Ein wesentlicher Punkt der Verfassungsrüge der Beschwerdeführer im anhängigen Verfahren: Die Ergebnisse gibt der BND auf Anfrage auch an ausländische Partnerdienste weiter. Der Vertreter der Bundesregierung, Joachim Wieland, erklärte in der mündlichen Verhandlung vor dem BVerfG hierzu, wer von ausländischen Geheimdiensten Informationen erhalten wolle, müsse umgekehrt auch etwas bieten. Alles andere sei unrealistisch.
BND-Gesetz ist Rechtsgrundlage der anlasslosen Auslandsüberwachung
Der BND ist der deutsche Auslandsgeheimdienst. Er verfügt über ca. 6.500 Mitarbeiter und informiert die Bundesregierung ständig über Entwicklungen von außen- und sicherheitspolitischer Bedeutung. Bis zum Jahr 2017 erfolgte die Auslandsüberwachung ohne Rechtsgrundlage.
Seit der Reform des BND-Gesetzes im Jahr 2017 wird die anlasslose Auslandsüberwachung in §§ 6 ff BNDG geregelt und für grundsätzlich zulässig erklärt, soweit die Ausland-Ausland-Fernmeldeaufklärung erforderlich ist, um frühzeitig Gefahren für die Sicherheit der Bundesrepublik Deutschland zu erkennen und Erkenntnisse von außen- und sicherheitspolitischer Bedeutung zu gewinnen, § 6 Abs. 1 BNDG. Rechtmäßigkeitskontrollen für konkrete Maßnahmen sieht das Gesetz nur sehr begrenzt vor.
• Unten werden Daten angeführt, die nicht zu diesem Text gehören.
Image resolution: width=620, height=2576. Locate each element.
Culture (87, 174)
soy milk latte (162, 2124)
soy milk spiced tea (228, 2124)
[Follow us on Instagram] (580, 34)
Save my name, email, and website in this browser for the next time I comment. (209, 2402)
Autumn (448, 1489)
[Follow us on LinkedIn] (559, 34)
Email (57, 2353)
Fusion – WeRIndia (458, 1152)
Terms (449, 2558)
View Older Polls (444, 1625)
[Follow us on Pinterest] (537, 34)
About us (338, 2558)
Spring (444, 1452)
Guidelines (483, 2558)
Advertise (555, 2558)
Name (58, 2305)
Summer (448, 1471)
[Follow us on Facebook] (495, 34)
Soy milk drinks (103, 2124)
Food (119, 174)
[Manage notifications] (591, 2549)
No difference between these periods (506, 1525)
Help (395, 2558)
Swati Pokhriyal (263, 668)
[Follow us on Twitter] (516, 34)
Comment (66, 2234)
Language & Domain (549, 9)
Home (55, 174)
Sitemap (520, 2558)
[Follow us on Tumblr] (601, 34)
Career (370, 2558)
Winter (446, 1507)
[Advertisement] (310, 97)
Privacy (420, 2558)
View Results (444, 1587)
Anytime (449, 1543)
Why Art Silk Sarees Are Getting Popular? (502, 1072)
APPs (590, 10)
Hinweis: Ausland-Ausland-Fernmeldeüberwachung bedeutet, dass die Telekommunikation ausländischer Personen im Ausland vom Ausland aus durch den BND überwacht wird.
Beschwerdeführer rügen Verletzung ihrer Grundrechte
Die Beschwerdeführer sehen durch diese grenzenlose Überwachung sowohl das durch Art. 10 Abs. 1 GG geschützte Fernmeldegeheimnis als auch die durch Art. 5 Abs. 1 Satz 2 GG geschützte Pressefreiheit verletzt. Die Beschwerdeführer griffen mit ihrer Verfassungsbeschwerde die Regeln über die Durchführung der Ausland-Ausland-Fernmeldeaufklärung, die Regeln über die Kooperation mit ausländischen Nachrichtendiensten und die Praxis der Übermittlung personenbezogener Daten an in- und ausländische Stellen an.
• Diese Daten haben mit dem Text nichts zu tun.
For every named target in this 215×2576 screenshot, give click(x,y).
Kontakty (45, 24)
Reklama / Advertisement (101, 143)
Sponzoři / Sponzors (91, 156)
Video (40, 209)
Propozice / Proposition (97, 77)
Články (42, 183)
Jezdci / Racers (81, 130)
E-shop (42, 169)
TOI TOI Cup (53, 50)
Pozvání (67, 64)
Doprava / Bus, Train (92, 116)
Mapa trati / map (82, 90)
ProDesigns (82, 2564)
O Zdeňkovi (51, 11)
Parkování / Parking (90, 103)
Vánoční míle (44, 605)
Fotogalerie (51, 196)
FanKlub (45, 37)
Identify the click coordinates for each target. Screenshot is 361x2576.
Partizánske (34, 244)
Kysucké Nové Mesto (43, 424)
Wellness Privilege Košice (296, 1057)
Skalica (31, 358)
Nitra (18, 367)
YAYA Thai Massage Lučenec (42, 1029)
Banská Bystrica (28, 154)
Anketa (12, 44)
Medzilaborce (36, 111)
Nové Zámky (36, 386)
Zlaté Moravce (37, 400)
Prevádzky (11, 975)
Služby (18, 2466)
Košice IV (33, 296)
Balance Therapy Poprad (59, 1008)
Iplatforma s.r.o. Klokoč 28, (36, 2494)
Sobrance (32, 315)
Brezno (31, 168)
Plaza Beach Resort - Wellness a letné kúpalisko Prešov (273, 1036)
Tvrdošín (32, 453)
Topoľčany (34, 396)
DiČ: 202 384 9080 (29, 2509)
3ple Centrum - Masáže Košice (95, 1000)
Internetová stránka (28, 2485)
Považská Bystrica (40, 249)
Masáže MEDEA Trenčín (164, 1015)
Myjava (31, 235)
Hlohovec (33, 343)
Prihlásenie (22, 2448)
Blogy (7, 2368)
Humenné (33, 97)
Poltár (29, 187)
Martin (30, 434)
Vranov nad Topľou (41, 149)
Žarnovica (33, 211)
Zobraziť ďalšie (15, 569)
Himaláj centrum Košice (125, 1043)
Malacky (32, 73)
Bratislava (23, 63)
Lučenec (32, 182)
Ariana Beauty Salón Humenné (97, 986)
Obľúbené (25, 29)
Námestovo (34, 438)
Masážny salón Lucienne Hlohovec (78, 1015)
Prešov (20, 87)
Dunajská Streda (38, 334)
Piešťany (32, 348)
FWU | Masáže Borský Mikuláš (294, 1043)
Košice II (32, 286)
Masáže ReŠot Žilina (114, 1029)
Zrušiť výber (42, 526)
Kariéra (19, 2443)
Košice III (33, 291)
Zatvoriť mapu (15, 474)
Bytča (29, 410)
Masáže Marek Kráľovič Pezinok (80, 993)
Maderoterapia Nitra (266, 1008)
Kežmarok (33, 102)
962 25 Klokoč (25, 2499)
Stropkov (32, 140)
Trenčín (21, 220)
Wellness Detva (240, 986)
Beschwerdeführer forderten u.a. den Schutz von Informanten
Die Überwachung sämtlicher Medien im Ausland hat nach Darstellung der Beschwerdeführer eine einschüchternde Wirkung auf mögliche Informanten. Journalisten seien auf Informationsquellen angewiesen, die häufig anonym bleiben wollten. Journalisten wie Informanten müssten aufgrund der grenzenlosen Kontrollen befürchten, dass ihre Kommunikation jahrelang gespeichert und - noch schlimmer - an ausländische Geheimdienste weitergegeben wird.
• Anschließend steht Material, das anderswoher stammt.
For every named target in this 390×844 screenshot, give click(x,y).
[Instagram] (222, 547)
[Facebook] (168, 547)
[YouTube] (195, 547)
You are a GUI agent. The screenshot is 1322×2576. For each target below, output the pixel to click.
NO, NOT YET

Die Beschwerdeführer wollen beim BVerfG erreichen, dass Überwachungsmaßnahmen des BND in Zukunft nur noch bei konkretem Verdacht einer Verstrickung der überwachten Personen in rechtswidrige Zusammenhänge zulässig sind.
Die Bundesregierung verweist auf staatliche Sicherheitsbedürfnisse
Der Kanzleramtsminister Braun wies vor Gericht darauf hin, dass die Überwachung im Ausland für den BND von essenzieller Bedeutung sei. Durch BND-Informationen hätten beispielsweise schon einige Anschläge auf Bundeswehrsoldaten in Afghanistan verhindert werden können. Auch im Fall von Entführungen und von Terrorgefahren hätten die auf diese Weise gewonnenen Informationen bereits wichtige Dienste geleistet.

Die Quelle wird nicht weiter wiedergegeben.